▶ WORK INSTRUCTION: Retype the full set of records. Keep every character identical.

Start of DATA

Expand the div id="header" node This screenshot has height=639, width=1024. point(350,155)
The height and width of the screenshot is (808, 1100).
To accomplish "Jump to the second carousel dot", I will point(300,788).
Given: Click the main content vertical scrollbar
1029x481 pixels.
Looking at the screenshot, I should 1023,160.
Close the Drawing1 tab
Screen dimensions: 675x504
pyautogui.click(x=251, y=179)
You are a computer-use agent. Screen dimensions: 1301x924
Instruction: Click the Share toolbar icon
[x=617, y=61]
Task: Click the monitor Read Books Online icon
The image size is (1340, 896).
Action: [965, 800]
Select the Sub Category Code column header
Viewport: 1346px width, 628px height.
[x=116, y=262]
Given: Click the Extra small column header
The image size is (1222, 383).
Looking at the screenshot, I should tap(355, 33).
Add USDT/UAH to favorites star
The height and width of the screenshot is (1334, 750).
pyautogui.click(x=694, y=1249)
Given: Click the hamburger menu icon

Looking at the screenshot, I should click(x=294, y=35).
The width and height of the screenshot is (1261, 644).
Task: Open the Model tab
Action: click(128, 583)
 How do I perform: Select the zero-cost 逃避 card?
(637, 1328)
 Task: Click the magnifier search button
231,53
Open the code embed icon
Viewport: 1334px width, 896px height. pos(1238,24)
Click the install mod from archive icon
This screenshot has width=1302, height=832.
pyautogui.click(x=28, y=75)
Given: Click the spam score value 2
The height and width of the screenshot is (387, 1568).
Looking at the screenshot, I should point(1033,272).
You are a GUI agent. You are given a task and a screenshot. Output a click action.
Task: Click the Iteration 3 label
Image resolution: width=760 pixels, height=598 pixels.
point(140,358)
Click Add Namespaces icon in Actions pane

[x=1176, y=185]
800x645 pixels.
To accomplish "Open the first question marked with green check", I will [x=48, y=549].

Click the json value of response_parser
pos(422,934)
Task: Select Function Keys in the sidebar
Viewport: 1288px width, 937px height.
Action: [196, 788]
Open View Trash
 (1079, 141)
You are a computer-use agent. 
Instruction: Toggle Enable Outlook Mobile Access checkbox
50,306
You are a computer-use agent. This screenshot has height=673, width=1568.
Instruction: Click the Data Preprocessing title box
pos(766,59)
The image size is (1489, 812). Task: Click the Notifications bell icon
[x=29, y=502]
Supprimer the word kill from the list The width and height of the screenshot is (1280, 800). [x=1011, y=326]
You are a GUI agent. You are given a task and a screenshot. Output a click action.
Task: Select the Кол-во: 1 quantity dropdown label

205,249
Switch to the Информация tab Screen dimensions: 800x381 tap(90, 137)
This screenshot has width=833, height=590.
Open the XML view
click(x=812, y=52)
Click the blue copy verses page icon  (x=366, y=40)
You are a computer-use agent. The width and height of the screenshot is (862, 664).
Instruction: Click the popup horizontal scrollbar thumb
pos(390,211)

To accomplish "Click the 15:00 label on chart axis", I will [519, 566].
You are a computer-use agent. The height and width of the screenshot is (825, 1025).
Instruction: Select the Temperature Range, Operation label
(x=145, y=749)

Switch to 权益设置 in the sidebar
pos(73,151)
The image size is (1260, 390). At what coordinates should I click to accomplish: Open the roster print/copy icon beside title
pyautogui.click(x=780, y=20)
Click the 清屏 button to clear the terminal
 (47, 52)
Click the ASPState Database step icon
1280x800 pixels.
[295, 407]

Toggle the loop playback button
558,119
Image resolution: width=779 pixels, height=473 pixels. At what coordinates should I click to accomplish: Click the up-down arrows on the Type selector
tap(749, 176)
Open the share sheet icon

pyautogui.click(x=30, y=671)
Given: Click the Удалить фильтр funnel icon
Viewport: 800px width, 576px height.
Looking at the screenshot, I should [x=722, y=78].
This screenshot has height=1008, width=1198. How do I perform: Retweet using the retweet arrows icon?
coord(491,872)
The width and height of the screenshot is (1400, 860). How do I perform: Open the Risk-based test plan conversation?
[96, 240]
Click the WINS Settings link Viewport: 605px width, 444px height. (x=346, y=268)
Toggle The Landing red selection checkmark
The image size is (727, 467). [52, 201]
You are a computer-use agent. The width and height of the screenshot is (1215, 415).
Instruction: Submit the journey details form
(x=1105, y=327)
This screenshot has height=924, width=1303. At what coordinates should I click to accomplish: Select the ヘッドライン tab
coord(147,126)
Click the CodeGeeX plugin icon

End of DATA

▶ EXPECTED ANSWER:
Expand the div id="header" node This screenshot has height=639, width=1024. point(350,155)
The height and width of the screenshot is (808, 1100).
To accomplish "Jump to the second carousel dot", I will point(300,788).
Given: Click the main content vertical scrollbar
1029x481 pixels.
Looking at the screenshot, I should 1023,160.
Close the Drawing1 tab
Screen dimensions: 675x504
pyautogui.click(x=251, y=179)
You are a computer-use agent. Screen dimensions: 1301x924
Instruction: Click the Share toolbar icon
[x=617, y=61]
Task: Click the monitor Read Books Online icon
The image size is (1340, 896).
Action: [965, 800]
Select the Sub Category Code column header
Viewport: 1346px width, 628px height.
[x=116, y=262]
Given: Click the Extra small column header
The image size is (1222, 383).
Looking at the screenshot, I should tap(355, 33).
Add USDT/UAH to favorites star
The height and width of the screenshot is (1334, 750).
pyautogui.click(x=694, y=1249)
Given: Click the hamburger menu icon

Looking at the screenshot, I should click(x=294, y=35).
The width and height of the screenshot is (1261, 644).
Task: Open the Model tab
Action: click(128, 583)
 How do I perform: Select the zero-cost 逃避 card?
(637, 1328)
 Task: Click the magnifier search button
231,53
Open the code embed icon
Viewport: 1334px width, 896px height. pos(1238,24)
Click the install mod from archive icon
This screenshot has width=1302, height=832.
pyautogui.click(x=28, y=75)
Given: Click the spam score value 2
The height and width of the screenshot is (387, 1568).
Looking at the screenshot, I should point(1033,272).
You are a GUI agent. You are given a task and a screenshot. Output a click action.
Task: Click the Iteration 3 label
Image resolution: width=760 pixels, height=598 pixels.
point(140,358)
Click Add Namespaces icon in Actions pane

[x=1176, y=185]
800x645 pixels.
To accomplish "Open the first question marked with green check", I will [x=48, y=549].

Click the json value of response_parser
pos(422,934)
Task: Select Function Keys in the sidebar
Viewport: 1288px width, 937px height.
Action: [196, 788]
Open View Trash
 (1079, 141)
You are a computer-use agent. 
Instruction: Toggle Enable Outlook Mobile Access checkbox
50,306
You are a computer-use agent. This screenshot has height=673, width=1568.
Instruction: Click the Data Preprocessing title box
pos(766,59)
The image size is (1489, 812). Task: Click the Notifications bell icon
[x=29, y=502]
Supprimer the word kill from the list The width and height of the screenshot is (1280, 800). [x=1011, y=326]
You are a GUI agent. You are given a task and a screenshot. Output a click action.
Task: Select the Кол-во: 1 quantity dropdown label

205,249
Switch to the Информация tab Screen dimensions: 800x381 tap(90, 137)
This screenshot has width=833, height=590.
Open the XML view
click(x=812, y=52)
Click the blue copy verses page icon  (x=366, y=40)
You are a computer-use agent. The width and height of the screenshot is (862, 664).
Instruction: Click the popup horizontal scrollbar thumb
pos(390,211)

To accomplish "Click the 15:00 label on chart axis", I will [519, 566].
You are a computer-use agent. The height and width of the screenshot is (825, 1025).
Instruction: Select the Temperature Range, Operation label
(x=145, y=749)

Switch to 权益设置 in the sidebar
pos(73,151)
The image size is (1260, 390). At what coordinates should I click to accomplish: Open the roster print/copy icon beside title
pyautogui.click(x=780, y=20)
Click the 清屏 button to clear the terminal
 (47, 52)
Click the ASPState Database step icon
1280x800 pixels.
[295, 407]

Toggle the loop playback button
558,119
Image resolution: width=779 pixels, height=473 pixels. At what coordinates should I click to accomplish: Click the up-down arrows on the Type selector
tap(749, 176)
Open the share sheet icon

pyautogui.click(x=30, y=671)
Given: Click the Удалить фильтр funnel icon
Viewport: 800px width, 576px height.
Looking at the screenshot, I should [x=722, y=78].
This screenshot has height=1008, width=1198. How do I perform: Retweet using the retweet arrows icon?
coord(491,872)
The width and height of the screenshot is (1400, 860). How do I perform: Open the Risk-based test plan conversation?
[96, 240]
Click the WINS Settings link Viewport: 605px width, 444px height. (x=346, y=268)
Toggle The Landing red selection checkmark
The image size is (727, 467). [52, 201]
You are a computer-use agent. The width and height of the screenshot is (1215, 415).
Instruction: Submit the journey details form
(x=1105, y=327)
This screenshot has height=924, width=1303. At what coordinates should I click to accomplish: Select the ヘッドライン tab
coord(147,126)
Click the CodeGeeX plugin icon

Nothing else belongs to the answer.